The Atlantic County Bikeway is a rail trail in Atlantic County, New Jersey.

It occupies a 7.56 mi abandoned rail corridor of the West Jersey and Atlantic Railroad later the Pennsylvania-Reading Seashore Lines in Atlantic County that extends from The Shore Mall in Egg Harbor Township near Garden State Parkway exit 36 to the Atlantic County Institute of Technology in Hamilton Township.

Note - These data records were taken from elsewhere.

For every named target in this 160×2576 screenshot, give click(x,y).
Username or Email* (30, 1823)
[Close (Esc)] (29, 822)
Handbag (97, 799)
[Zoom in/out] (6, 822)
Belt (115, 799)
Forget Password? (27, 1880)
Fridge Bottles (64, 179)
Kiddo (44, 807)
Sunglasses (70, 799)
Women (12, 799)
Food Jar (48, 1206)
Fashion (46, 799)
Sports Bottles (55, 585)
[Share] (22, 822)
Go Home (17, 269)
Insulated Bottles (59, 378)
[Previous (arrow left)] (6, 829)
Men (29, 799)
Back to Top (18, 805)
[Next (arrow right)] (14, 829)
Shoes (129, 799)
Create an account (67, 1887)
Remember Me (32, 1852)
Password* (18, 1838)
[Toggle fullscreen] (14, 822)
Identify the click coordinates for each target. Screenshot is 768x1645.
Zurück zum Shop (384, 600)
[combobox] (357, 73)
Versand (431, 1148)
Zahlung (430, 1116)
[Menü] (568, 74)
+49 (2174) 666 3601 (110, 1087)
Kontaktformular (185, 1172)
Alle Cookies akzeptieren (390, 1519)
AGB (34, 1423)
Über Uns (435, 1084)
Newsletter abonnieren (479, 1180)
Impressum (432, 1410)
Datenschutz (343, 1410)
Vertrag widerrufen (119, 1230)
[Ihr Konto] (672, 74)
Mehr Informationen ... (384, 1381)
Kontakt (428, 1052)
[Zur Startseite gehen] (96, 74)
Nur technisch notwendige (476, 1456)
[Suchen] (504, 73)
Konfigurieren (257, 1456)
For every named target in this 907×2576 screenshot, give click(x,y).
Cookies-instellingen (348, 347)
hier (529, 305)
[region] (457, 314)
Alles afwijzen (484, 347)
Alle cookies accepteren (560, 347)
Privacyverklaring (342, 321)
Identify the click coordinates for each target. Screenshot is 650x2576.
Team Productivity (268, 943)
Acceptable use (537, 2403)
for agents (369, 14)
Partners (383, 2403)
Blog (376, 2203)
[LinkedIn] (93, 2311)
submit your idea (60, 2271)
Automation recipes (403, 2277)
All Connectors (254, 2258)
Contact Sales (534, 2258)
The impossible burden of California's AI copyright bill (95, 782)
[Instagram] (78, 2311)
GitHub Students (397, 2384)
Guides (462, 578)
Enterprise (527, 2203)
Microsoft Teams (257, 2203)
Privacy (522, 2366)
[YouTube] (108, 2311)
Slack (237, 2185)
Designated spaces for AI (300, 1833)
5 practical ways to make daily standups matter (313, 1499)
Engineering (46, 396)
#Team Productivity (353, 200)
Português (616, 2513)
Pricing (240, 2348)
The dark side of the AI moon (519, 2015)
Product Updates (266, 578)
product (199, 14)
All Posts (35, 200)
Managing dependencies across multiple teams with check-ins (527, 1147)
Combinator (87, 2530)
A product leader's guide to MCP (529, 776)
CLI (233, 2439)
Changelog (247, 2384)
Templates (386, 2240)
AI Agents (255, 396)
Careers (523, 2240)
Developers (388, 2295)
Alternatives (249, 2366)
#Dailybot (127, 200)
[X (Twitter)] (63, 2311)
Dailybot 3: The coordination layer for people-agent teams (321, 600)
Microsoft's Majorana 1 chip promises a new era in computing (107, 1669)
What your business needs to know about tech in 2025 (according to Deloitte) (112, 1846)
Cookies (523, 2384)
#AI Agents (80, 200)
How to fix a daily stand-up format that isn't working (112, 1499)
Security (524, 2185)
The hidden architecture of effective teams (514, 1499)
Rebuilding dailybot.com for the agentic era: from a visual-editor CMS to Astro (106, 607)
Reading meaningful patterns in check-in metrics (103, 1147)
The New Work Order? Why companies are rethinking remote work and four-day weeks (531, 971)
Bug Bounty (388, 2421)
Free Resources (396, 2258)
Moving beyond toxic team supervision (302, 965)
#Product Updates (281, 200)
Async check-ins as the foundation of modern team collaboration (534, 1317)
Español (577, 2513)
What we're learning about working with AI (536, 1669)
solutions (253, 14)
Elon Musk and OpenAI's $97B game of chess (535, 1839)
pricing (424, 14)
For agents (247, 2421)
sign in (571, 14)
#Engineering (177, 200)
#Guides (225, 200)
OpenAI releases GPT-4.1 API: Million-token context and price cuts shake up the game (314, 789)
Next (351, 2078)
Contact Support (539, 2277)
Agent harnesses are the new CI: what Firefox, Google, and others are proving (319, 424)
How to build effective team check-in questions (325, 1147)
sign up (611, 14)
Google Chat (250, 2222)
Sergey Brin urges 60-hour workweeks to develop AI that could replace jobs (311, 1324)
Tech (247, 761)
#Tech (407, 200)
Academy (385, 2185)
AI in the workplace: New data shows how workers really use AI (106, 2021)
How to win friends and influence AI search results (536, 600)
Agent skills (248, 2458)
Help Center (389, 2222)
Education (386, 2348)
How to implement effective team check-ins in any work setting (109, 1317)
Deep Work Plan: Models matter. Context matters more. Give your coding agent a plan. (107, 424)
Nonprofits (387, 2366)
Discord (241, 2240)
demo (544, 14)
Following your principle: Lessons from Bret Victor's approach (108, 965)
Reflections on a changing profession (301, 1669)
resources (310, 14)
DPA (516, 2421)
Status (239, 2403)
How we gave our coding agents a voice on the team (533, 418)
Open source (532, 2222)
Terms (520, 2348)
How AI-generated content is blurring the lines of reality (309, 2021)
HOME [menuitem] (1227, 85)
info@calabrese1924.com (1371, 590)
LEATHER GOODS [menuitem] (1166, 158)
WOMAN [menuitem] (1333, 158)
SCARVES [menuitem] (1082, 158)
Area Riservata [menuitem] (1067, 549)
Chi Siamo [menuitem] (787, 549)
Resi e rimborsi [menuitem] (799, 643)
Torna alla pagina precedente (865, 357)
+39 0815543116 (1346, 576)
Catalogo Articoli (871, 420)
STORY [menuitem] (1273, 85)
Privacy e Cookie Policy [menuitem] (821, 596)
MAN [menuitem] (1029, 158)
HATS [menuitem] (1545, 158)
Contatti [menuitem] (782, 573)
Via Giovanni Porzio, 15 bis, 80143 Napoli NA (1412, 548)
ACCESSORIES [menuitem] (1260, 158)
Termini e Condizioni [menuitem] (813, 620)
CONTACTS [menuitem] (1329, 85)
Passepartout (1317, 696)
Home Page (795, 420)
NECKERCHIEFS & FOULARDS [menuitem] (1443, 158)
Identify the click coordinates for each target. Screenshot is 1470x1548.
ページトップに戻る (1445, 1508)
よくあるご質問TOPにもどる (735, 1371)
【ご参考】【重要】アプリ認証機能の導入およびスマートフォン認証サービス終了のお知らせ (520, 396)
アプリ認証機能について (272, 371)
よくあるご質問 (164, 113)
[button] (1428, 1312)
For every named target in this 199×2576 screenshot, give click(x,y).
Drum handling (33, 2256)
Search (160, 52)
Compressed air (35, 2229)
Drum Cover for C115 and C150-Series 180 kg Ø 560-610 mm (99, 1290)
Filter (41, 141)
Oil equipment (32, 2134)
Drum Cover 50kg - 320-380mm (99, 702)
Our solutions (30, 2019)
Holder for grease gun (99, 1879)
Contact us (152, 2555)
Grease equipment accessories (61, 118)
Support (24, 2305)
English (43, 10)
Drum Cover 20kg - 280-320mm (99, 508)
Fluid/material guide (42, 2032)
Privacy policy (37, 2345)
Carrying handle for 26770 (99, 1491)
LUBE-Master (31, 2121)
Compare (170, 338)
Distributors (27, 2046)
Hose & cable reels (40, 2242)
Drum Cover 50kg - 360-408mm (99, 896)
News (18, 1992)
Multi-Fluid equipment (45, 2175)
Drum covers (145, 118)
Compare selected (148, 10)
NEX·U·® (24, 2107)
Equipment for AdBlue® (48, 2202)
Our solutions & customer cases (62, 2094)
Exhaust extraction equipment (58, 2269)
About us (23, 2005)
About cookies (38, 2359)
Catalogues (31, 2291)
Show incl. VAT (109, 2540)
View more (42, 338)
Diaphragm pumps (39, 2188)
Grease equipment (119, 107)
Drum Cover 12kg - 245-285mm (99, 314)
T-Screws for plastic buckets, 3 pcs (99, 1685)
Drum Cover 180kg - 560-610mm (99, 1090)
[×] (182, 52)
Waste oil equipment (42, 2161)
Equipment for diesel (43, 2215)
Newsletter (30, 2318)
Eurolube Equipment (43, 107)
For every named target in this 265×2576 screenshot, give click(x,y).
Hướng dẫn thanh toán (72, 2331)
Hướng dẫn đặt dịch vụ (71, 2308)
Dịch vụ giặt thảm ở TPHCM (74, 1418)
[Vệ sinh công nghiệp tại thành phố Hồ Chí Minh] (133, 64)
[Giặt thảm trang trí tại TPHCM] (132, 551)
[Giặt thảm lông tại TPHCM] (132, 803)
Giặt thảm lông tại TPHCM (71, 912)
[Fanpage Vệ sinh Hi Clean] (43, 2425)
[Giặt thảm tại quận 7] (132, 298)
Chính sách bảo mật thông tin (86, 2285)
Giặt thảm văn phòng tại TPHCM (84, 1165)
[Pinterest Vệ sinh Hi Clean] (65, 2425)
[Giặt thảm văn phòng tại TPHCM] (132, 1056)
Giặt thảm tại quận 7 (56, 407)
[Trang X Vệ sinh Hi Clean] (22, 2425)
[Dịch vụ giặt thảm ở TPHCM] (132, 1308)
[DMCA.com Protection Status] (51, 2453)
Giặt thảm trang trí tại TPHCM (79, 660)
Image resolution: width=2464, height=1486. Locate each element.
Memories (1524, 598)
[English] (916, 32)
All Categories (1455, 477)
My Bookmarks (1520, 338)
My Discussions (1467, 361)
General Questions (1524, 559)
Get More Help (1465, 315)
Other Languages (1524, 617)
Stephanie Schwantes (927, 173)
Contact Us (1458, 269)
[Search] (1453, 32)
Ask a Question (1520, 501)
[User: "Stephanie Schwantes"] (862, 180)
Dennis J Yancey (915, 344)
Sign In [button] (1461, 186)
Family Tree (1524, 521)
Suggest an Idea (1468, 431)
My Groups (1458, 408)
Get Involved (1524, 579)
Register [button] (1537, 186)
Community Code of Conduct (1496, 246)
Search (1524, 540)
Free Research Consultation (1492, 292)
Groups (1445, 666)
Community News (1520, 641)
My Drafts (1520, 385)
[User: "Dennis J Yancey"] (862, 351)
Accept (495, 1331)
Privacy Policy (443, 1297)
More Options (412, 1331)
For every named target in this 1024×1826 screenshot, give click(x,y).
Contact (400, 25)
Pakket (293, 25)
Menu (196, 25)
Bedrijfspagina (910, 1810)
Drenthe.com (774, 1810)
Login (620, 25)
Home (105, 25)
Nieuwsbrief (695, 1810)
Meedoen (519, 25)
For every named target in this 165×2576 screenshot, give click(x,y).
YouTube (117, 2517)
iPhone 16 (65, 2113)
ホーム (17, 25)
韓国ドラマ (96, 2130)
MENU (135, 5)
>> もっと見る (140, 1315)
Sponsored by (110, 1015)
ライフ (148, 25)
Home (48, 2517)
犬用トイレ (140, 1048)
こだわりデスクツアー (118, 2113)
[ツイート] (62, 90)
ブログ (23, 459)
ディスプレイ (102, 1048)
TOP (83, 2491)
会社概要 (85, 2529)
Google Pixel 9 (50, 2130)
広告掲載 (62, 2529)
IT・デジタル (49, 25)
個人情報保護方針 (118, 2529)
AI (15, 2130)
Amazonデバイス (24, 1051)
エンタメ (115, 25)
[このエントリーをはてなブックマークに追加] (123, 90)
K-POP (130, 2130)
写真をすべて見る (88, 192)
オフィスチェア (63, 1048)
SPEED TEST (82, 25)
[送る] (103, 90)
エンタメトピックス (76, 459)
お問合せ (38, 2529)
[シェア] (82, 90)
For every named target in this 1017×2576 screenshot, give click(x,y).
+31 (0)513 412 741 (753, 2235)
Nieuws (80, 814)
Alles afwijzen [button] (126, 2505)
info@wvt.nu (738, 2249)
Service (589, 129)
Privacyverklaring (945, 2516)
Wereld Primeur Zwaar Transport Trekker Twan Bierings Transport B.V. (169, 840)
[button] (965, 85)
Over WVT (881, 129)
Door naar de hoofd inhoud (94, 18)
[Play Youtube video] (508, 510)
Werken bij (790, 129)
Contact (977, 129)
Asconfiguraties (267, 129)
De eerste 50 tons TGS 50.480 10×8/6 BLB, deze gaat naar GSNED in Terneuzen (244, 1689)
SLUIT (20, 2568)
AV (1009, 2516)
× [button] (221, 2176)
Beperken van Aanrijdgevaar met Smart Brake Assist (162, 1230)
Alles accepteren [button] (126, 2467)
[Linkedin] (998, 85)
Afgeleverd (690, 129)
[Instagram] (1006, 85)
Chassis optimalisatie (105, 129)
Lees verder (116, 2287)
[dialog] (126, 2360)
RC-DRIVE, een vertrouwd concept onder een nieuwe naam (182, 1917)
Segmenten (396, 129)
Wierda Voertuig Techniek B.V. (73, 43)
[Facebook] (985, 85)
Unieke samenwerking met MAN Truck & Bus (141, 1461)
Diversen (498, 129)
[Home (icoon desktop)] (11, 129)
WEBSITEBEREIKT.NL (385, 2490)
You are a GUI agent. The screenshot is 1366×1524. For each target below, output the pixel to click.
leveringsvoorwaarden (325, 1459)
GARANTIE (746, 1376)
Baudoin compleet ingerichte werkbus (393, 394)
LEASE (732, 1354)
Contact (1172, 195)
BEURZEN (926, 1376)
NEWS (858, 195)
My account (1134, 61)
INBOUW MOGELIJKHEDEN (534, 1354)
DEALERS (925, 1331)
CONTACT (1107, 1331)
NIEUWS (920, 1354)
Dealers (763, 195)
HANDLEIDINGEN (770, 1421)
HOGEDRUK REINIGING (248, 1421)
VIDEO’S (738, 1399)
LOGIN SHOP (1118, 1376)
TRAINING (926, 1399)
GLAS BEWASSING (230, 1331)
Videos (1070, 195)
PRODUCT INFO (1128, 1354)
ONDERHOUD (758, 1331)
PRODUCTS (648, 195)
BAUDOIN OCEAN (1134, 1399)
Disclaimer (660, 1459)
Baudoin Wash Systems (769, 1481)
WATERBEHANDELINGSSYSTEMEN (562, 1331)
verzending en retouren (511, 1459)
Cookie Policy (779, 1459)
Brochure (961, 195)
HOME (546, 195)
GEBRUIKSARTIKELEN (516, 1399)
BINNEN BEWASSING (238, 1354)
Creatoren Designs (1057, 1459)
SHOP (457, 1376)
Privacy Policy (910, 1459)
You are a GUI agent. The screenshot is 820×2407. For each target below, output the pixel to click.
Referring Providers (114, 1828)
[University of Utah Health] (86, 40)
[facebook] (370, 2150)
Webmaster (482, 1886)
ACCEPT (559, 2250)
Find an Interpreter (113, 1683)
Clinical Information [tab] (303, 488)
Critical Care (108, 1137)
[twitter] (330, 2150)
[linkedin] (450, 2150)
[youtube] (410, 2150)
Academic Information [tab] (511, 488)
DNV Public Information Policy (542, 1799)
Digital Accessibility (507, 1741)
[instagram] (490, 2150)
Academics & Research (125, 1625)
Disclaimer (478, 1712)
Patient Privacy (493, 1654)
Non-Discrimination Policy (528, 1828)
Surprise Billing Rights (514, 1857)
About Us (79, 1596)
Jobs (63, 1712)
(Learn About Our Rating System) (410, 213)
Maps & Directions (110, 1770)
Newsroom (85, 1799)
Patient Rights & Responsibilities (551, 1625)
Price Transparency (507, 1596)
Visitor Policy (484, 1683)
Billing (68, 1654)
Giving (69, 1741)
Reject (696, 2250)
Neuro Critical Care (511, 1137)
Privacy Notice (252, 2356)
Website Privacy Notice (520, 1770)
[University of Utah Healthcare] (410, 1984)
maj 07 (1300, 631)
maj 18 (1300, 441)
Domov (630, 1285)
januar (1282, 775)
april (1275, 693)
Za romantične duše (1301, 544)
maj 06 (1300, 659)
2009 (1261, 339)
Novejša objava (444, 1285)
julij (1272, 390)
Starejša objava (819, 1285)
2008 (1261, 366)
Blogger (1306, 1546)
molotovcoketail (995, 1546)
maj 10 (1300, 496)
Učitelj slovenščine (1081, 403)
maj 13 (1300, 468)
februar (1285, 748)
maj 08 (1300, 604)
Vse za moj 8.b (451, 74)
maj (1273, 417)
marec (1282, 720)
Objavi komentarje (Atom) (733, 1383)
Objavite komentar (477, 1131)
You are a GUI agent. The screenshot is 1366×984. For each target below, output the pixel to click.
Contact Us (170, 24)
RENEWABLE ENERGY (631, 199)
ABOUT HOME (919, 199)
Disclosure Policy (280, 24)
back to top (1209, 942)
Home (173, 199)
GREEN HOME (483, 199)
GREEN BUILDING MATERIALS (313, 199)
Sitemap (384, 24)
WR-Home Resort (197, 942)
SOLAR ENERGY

The trail is 10 ft wide with 2 ft shoulders, and an asphalt surface. The bikeway has three trailhead parking areas, located at the Shore Mall, the Atlantic County Institute of Technology high school and at English Creek Avenue. The bikeway was funded by the Atlantic County Open Space Trust Fund ($463,000) and a Federal Highway (ISTEA) grant ($541,000). The bikeway officially opened May 8, 2003.

Plans call for extending the bikeway to the Cumberland County Line, this section is referred to as bikeway west, and would run between Gaskill Park in Mays Landing and an area near the Buena Vista Campground near Routes 54 and 40 in Buena Vista.

It has been proposed to link the Atlantic County Bikeway with other south Jersey abandoned rail lines to extend the trail network all the way to Vineland.